┌──

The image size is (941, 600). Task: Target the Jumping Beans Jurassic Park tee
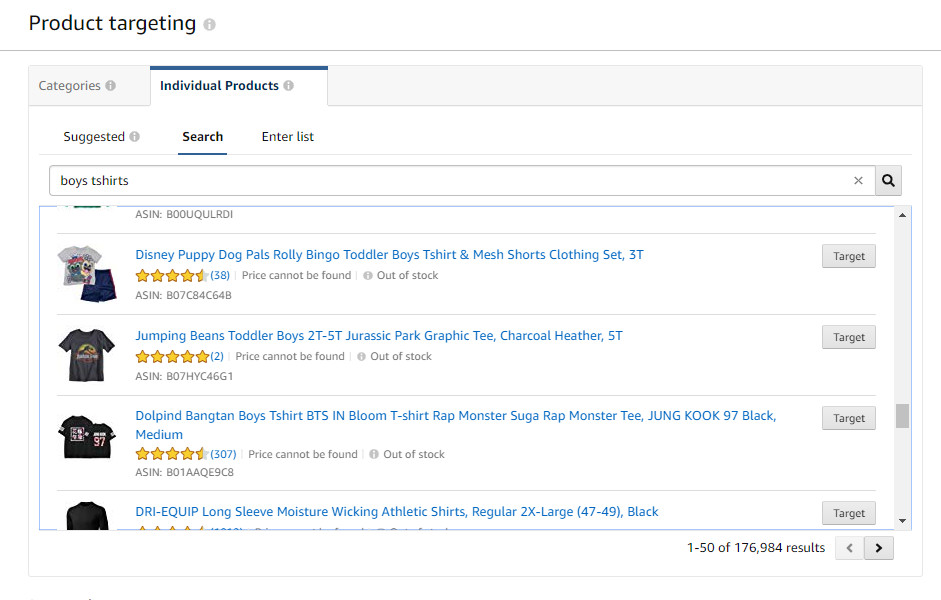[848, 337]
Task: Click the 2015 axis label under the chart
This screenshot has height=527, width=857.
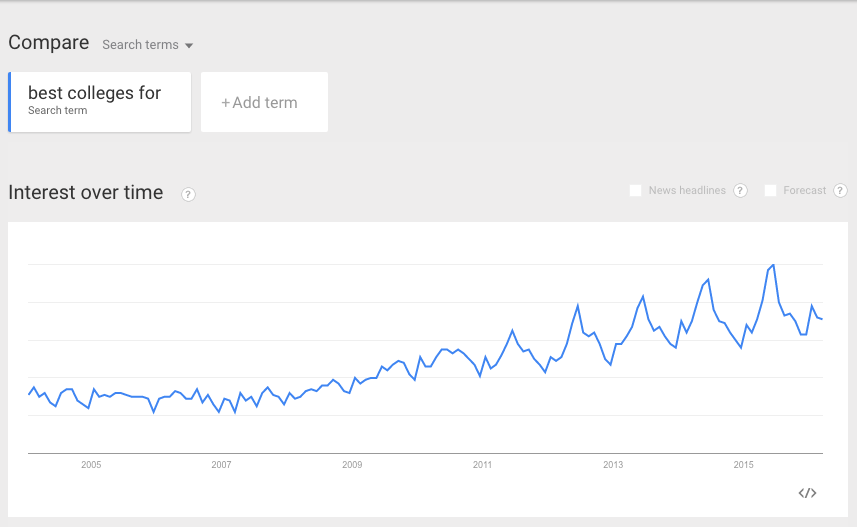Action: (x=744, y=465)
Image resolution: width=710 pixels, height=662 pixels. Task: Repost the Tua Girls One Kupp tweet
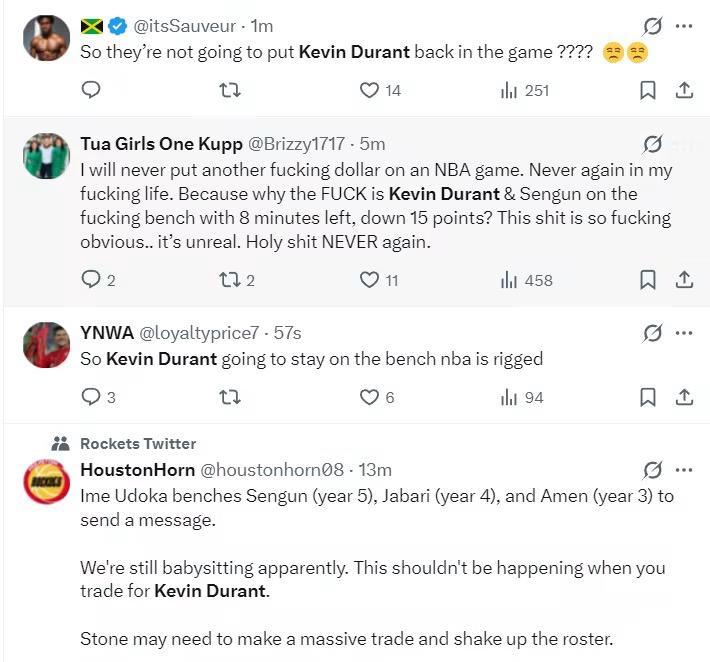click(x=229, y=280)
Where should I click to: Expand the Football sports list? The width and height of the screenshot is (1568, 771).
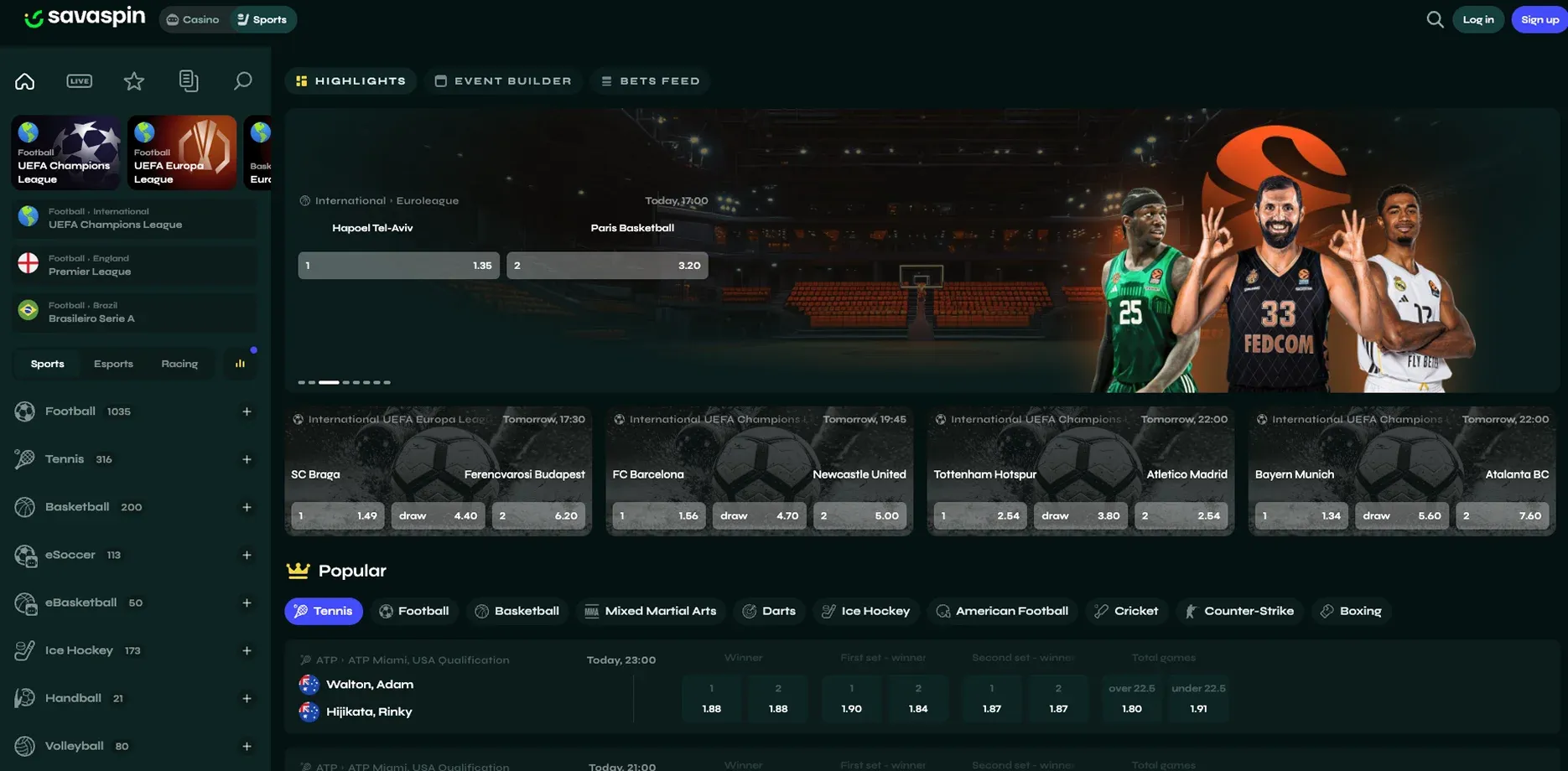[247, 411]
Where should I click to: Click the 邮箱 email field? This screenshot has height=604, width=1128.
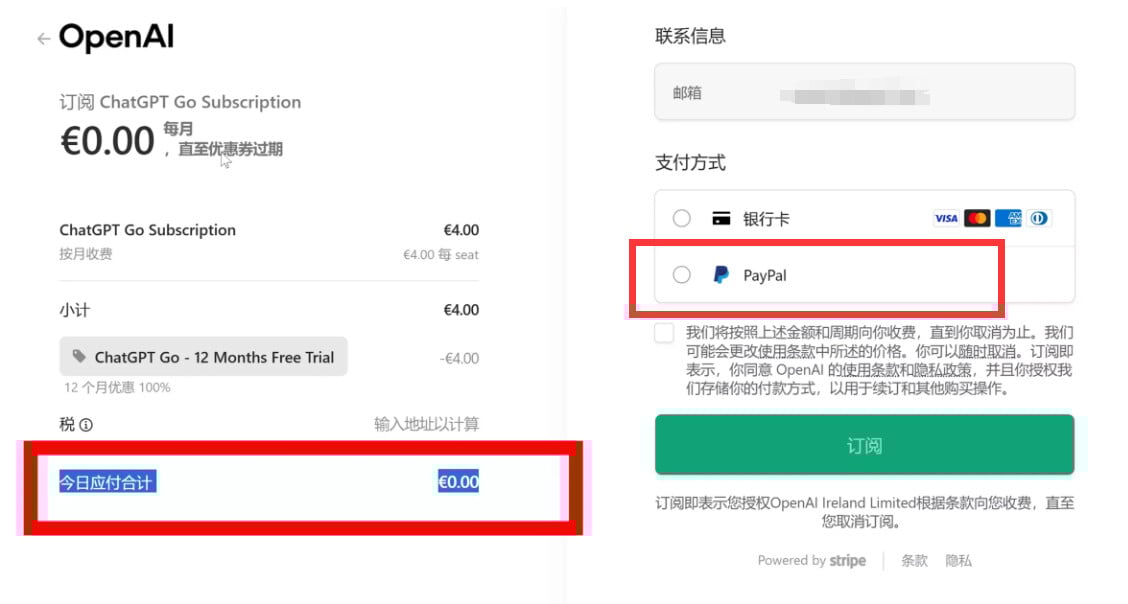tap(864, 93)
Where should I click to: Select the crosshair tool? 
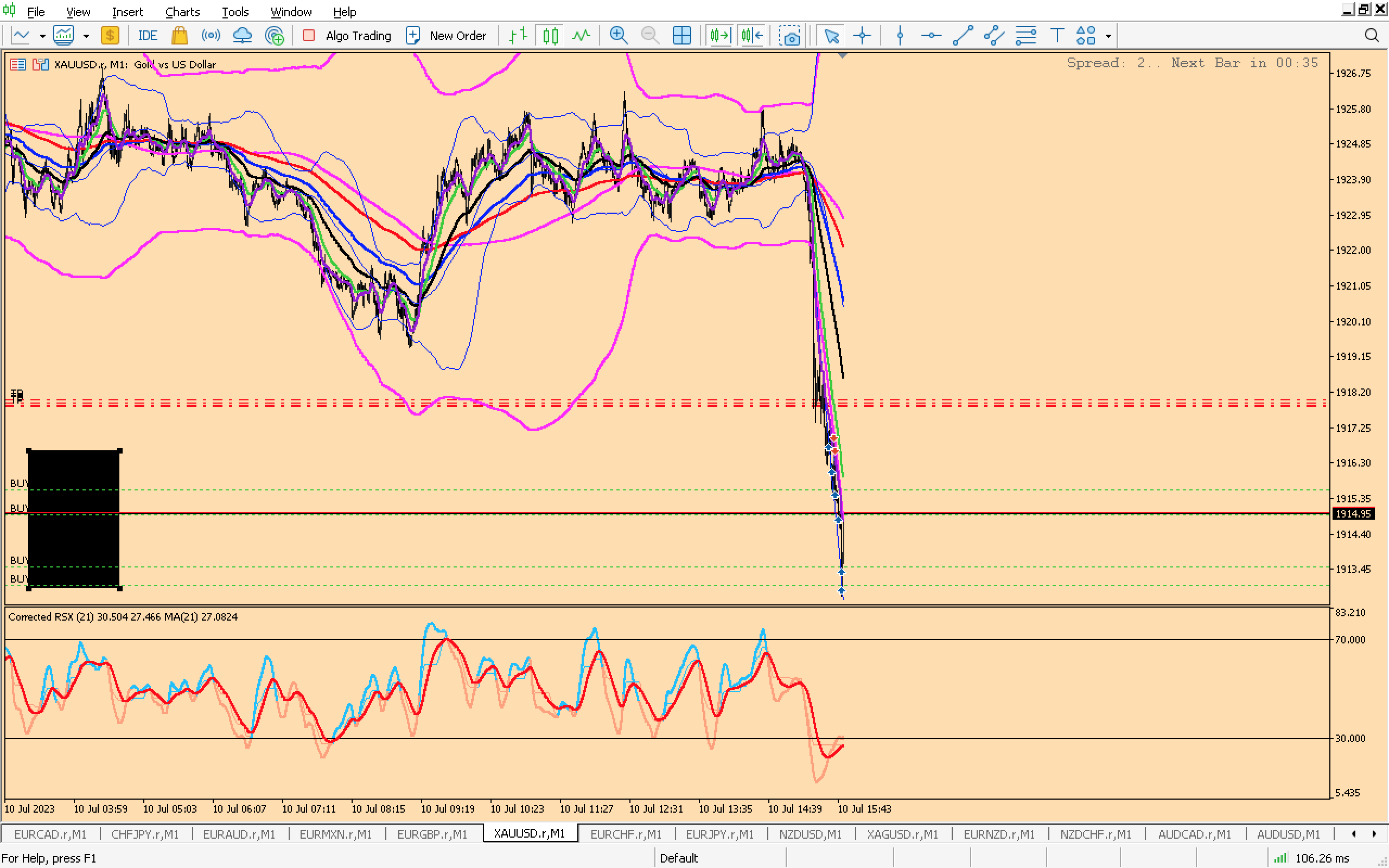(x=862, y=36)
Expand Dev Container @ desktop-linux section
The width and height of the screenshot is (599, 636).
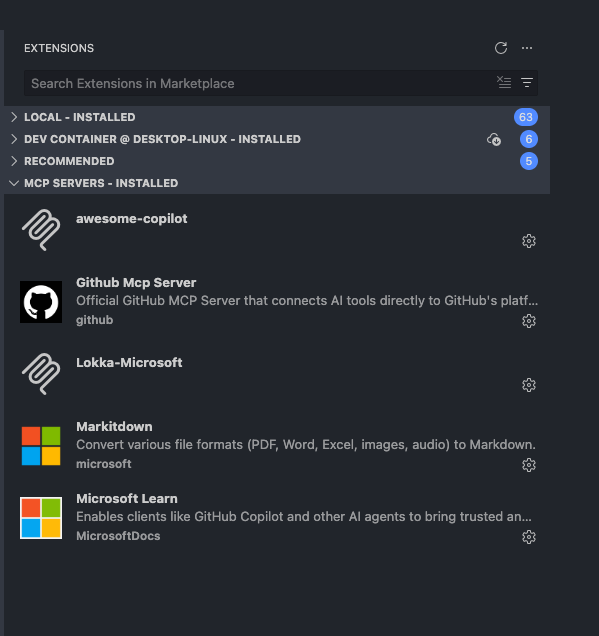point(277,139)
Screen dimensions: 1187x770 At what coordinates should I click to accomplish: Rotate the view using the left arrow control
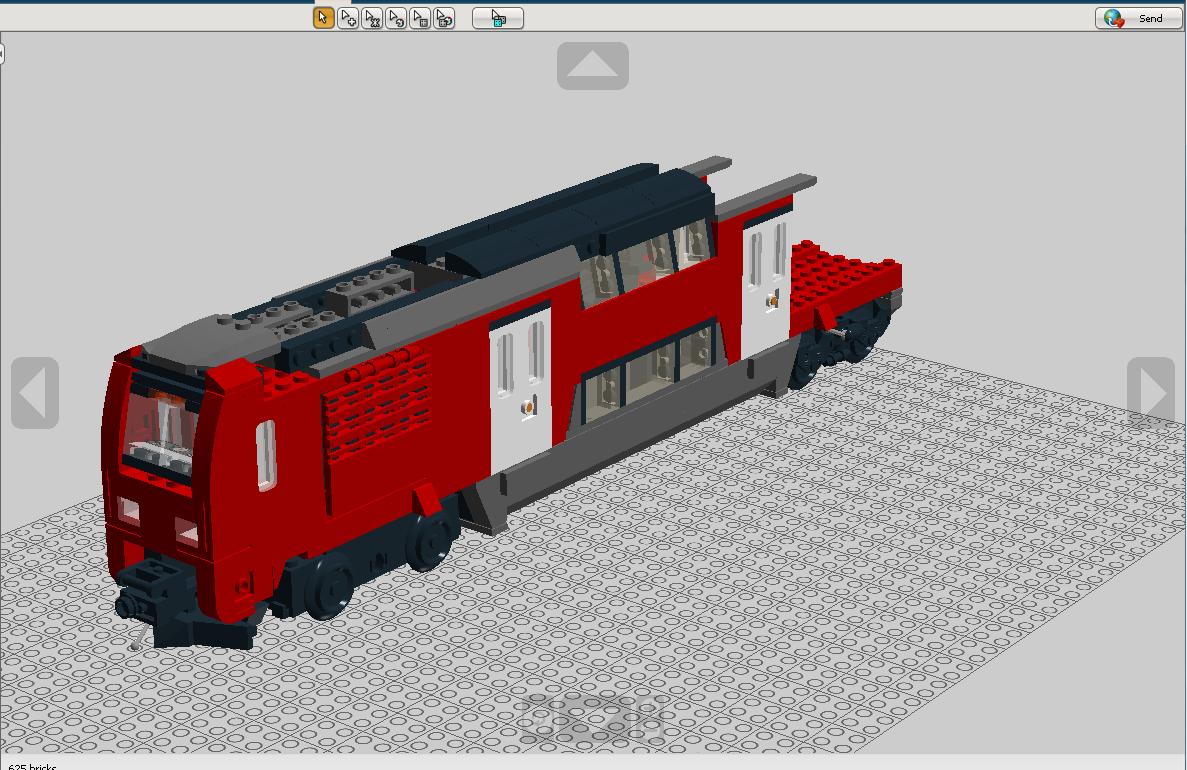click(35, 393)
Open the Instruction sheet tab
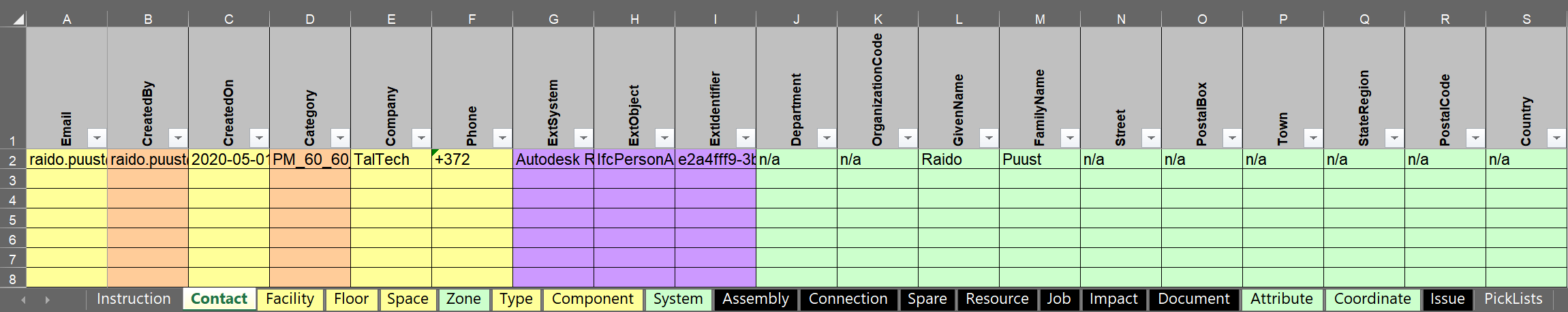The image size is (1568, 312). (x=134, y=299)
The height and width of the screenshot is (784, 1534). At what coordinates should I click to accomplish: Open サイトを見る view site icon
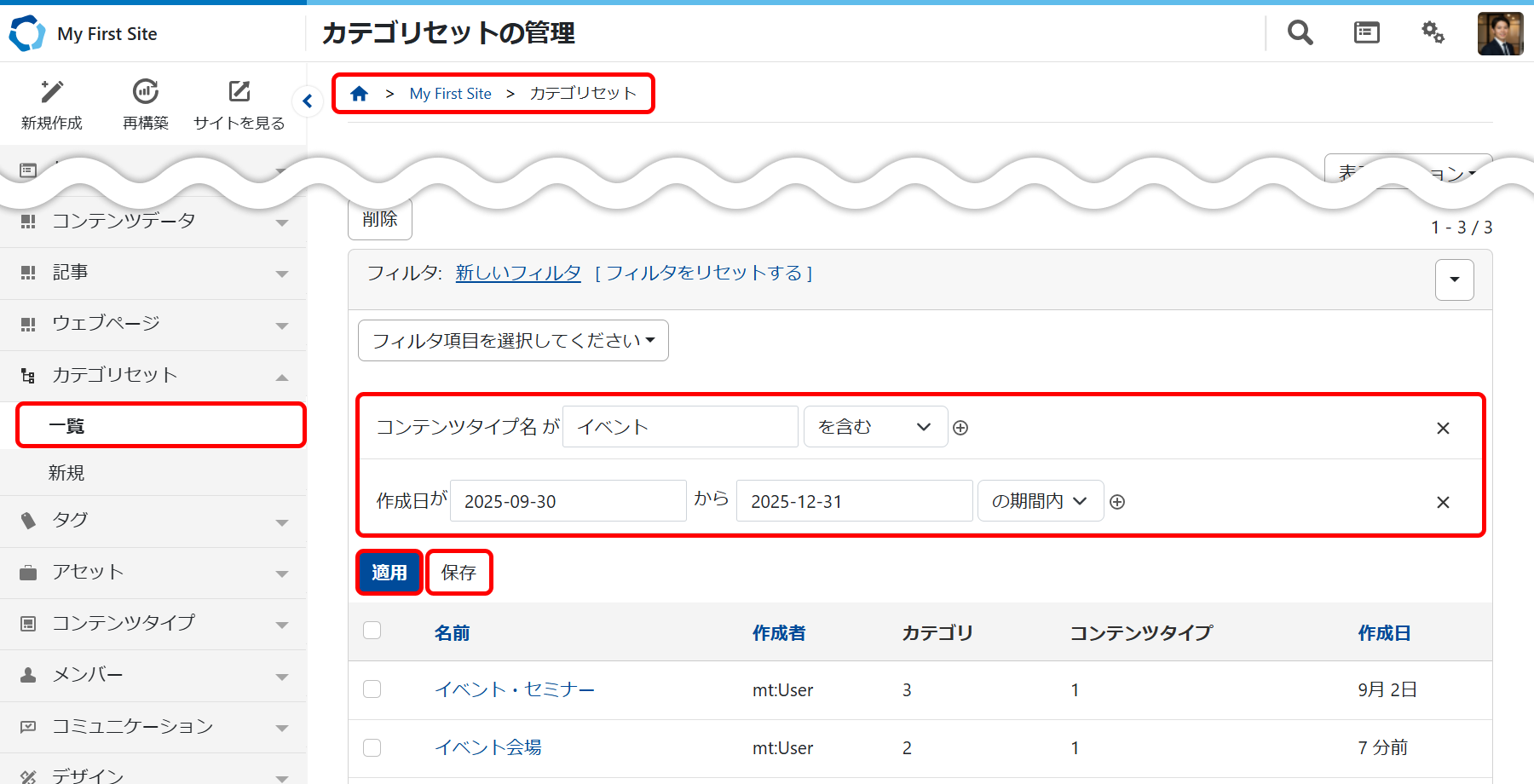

└──

> [Directions for this task]: Can you repeat every record above word for word, leaving out the pictures?

> [Solution to the exercise]:
The image size is (941, 600). Task: Target the Jumping Beans Jurassic Park tee
[848, 337]
Task: Click the 2015 axis label under the chart
This screenshot has height=527, width=857.
Action: (x=744, y=465)
Image resolution: width=710 pixels, height=662 pixels. Task: Repost the Tua Girls One Kupp tweet
click(x=229, y=280)
Where should I click to: Expand the Football sports list? The width and height of the screenshot is (1568, 771).
[247, 411]
Where should I click to: Click the 邮箱 email field? This screenshot has height=604, width=1128.
tap(864, 93)
Where should I click to: Select the crosshair tool? 
(x=862, y=36)
Expand Dev Container @ desktop-linux section
The width and height of the screenshot is (599, 636).
point(277,139)
Screen dimensions: 1187x770 At what coordinates should I click to accomplish: Rotate the view using the left arrow control
click(35, 393)
Open the Instruction sheet tab
The image size is (1568, 312). (x=134, y=299)
The height and width of the screenshot is (784, 1534). At what coordinates should I click to accomplish: Open サイトを見る view site icon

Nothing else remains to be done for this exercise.